━━ Records to use
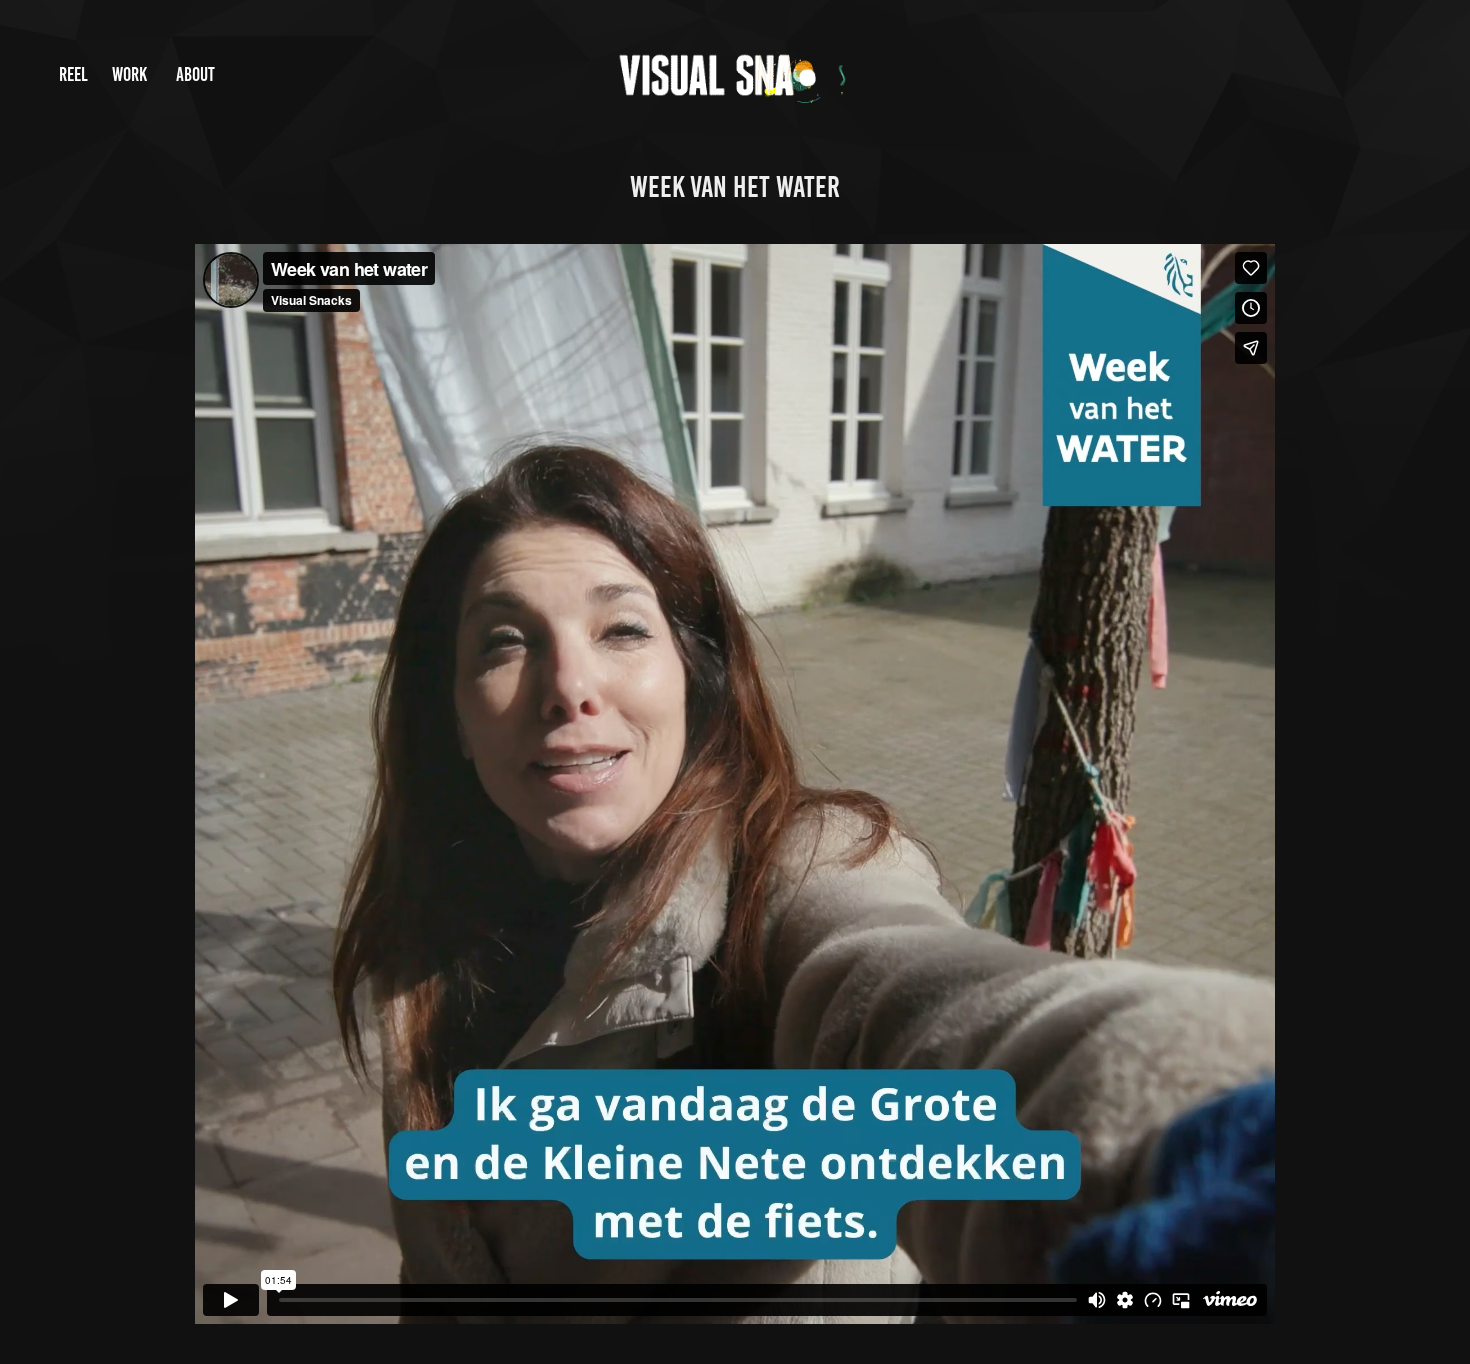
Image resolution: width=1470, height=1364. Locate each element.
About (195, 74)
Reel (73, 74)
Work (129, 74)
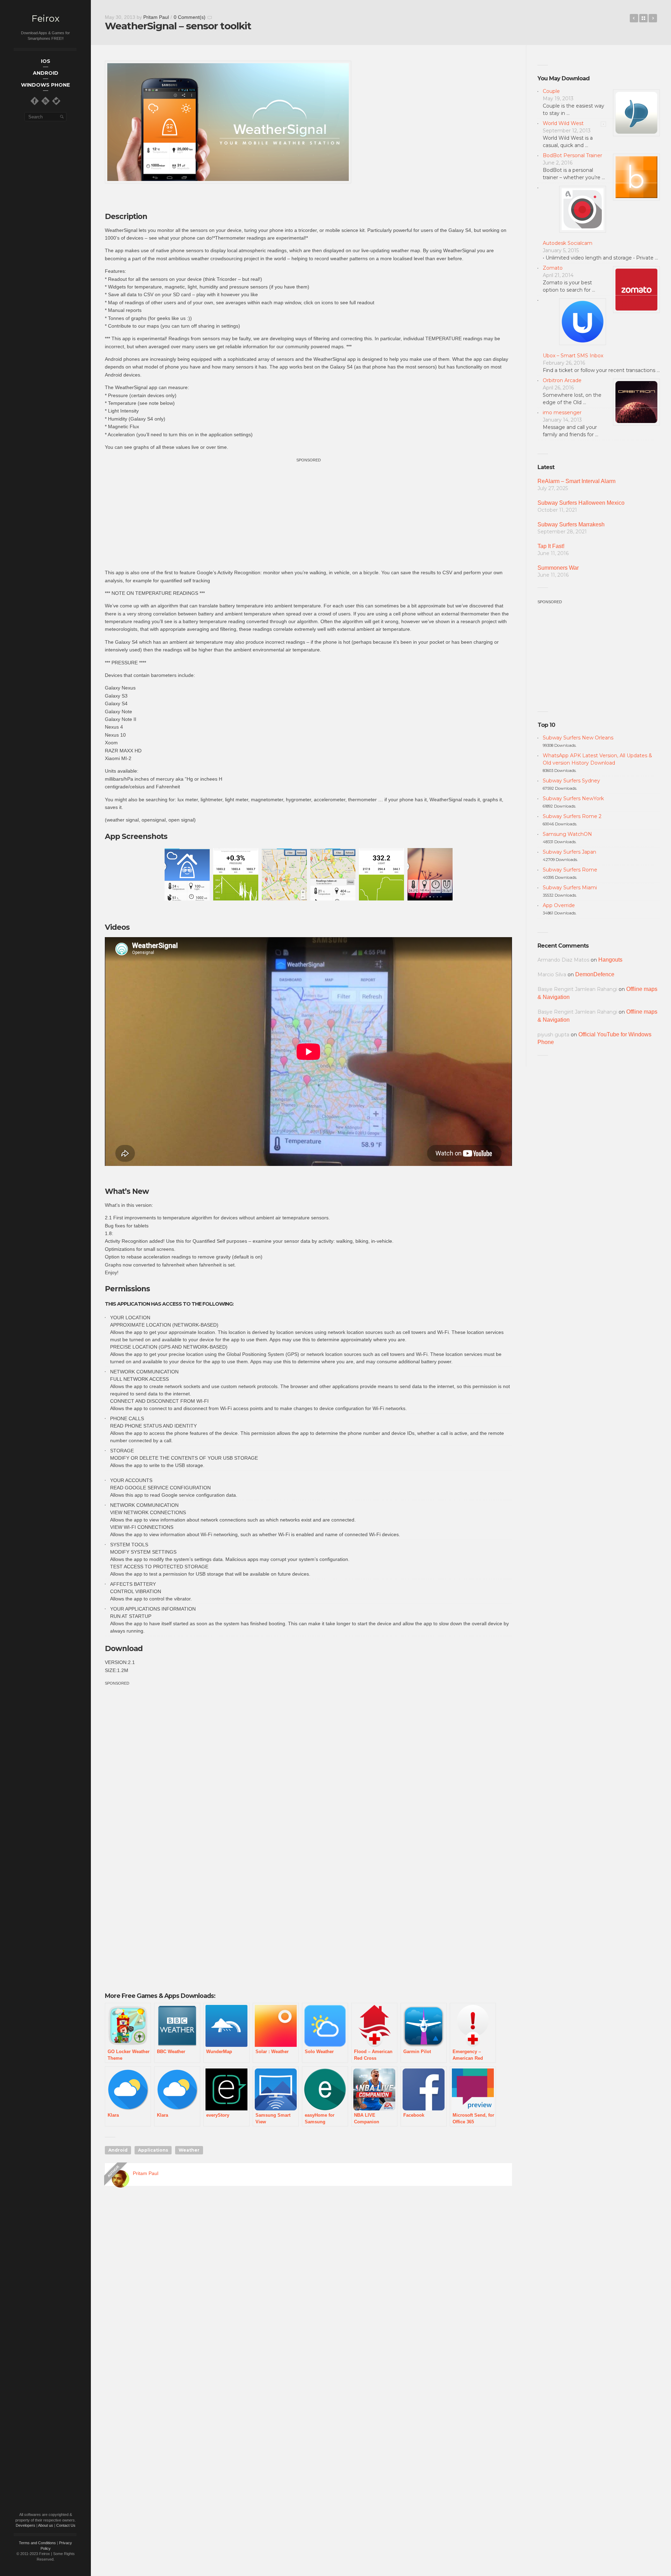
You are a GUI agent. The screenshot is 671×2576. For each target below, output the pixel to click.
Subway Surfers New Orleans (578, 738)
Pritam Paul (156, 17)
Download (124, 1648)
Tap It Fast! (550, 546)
━━━━
━━ Records to use
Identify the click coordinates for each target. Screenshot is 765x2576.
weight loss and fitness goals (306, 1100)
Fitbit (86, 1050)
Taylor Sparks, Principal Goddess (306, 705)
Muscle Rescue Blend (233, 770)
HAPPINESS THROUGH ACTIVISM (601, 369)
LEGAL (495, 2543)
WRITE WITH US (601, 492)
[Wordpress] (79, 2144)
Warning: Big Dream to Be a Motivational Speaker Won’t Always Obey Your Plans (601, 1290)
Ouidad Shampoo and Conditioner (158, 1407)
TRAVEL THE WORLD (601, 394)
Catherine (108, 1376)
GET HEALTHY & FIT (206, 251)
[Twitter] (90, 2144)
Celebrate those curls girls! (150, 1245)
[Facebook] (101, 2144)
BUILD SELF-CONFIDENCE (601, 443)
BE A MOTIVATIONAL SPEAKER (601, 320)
━━━━
━━ Records to use
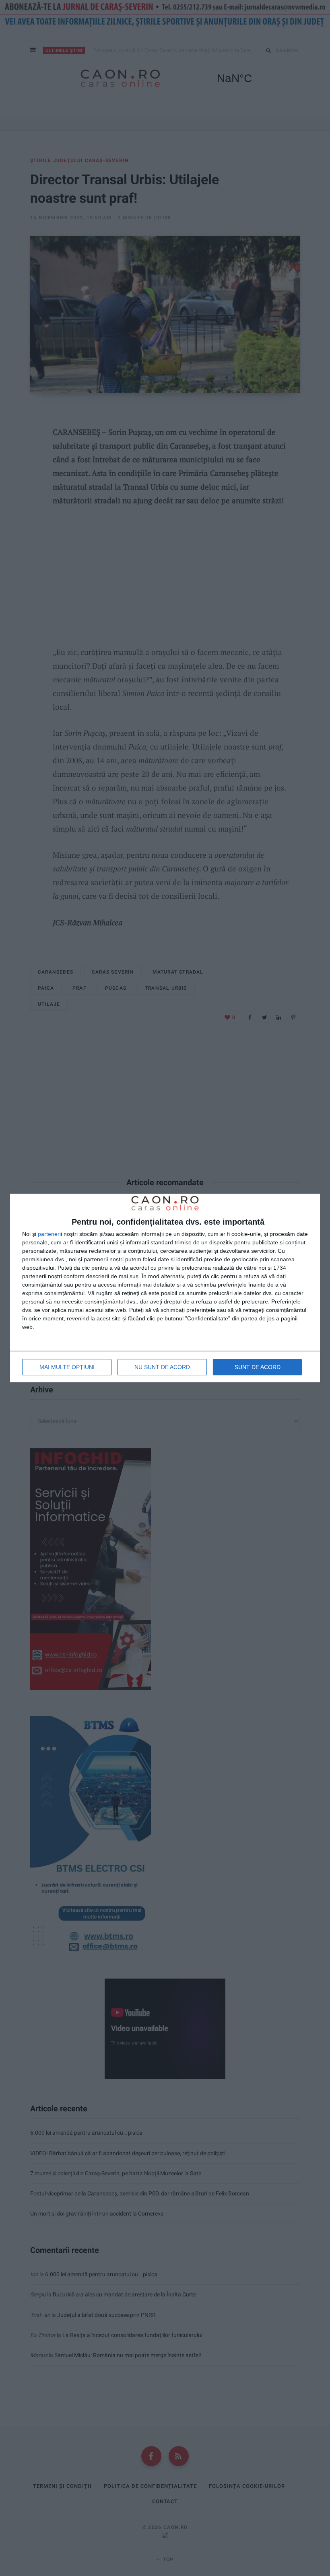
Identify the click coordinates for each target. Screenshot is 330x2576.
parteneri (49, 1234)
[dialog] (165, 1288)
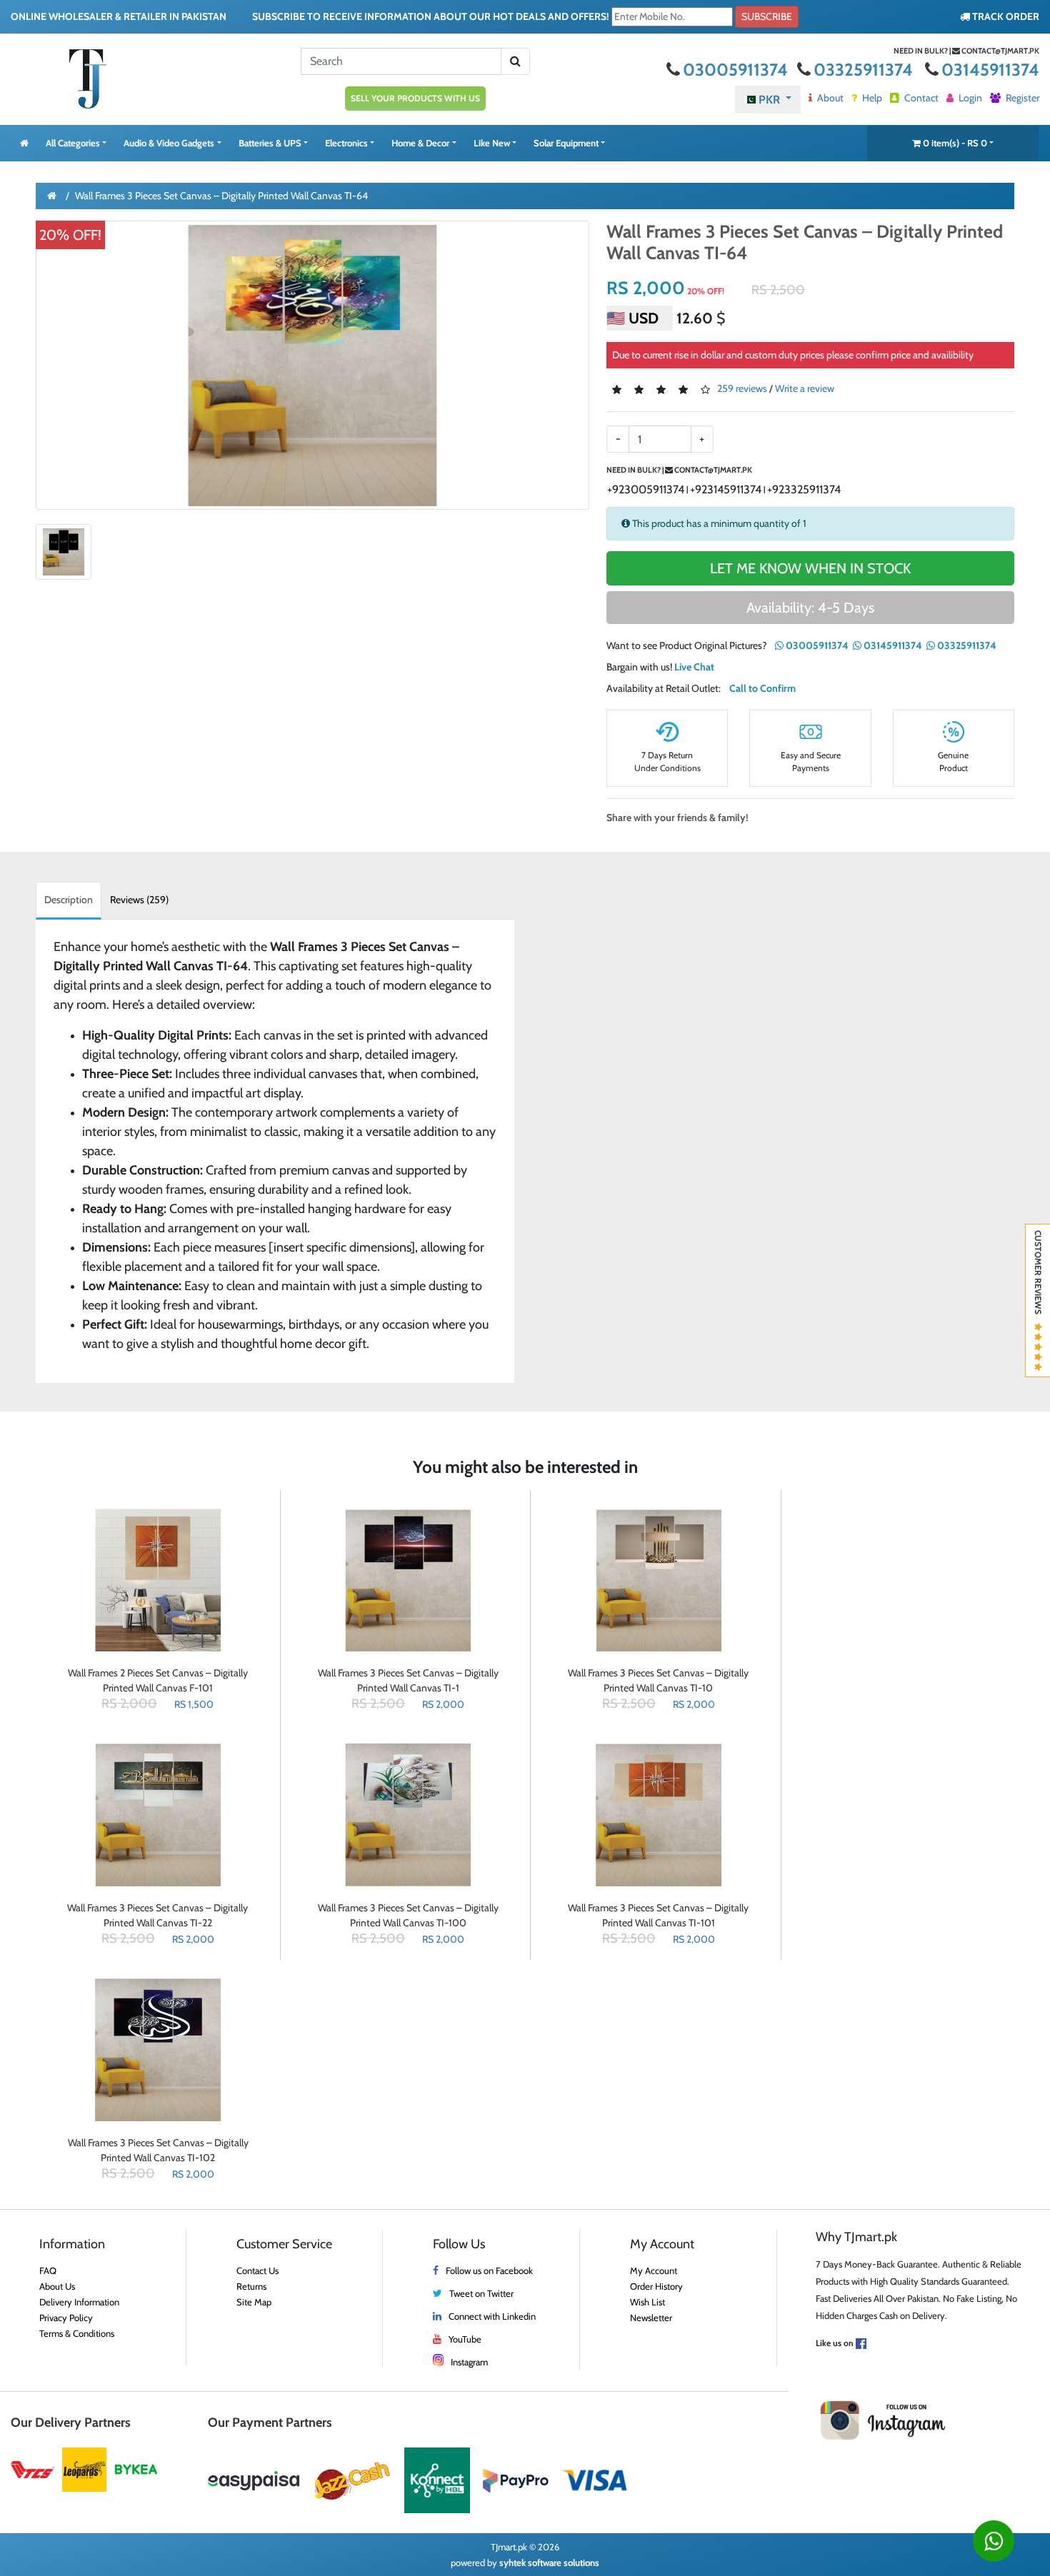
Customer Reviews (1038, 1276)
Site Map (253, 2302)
━━━━
Could you reproduce exactly the lines of the entries above, from the one with "Muscle Rescue Blend (233, 770)" through the one with "BE A MOTIVATIONAL SPEAKER (601, 320)", and nothing else?

Answer to the problem:
Muscle Rescue Blend (233, 770)
HAPPINESS THROUGH ACTIVISM (601, 369)
LEGAL (495, 2543)
WRITE WITH US (601, 492)
[Wordpress] (79, 2144)
Warning: Big Dream to Be a Motivational Speaker Won’t Always Obey Your Plans (601, 1290)
Ouidad Shampoo and Conditioner (158, 1407)
TRAVEL THE WORLD (601, 394)
Catherine (108, 1376)
GET HEALTHY & FIT (206, 251)
[Twitter] (90, 2144)
Celebrate those curls girls! (150, 1245)
[Facebook] (101, 2144)
BUILD SELF-CONFIDENCE (601, 443)
BE A MOTIVATIONAL SPEAKER (601, 320)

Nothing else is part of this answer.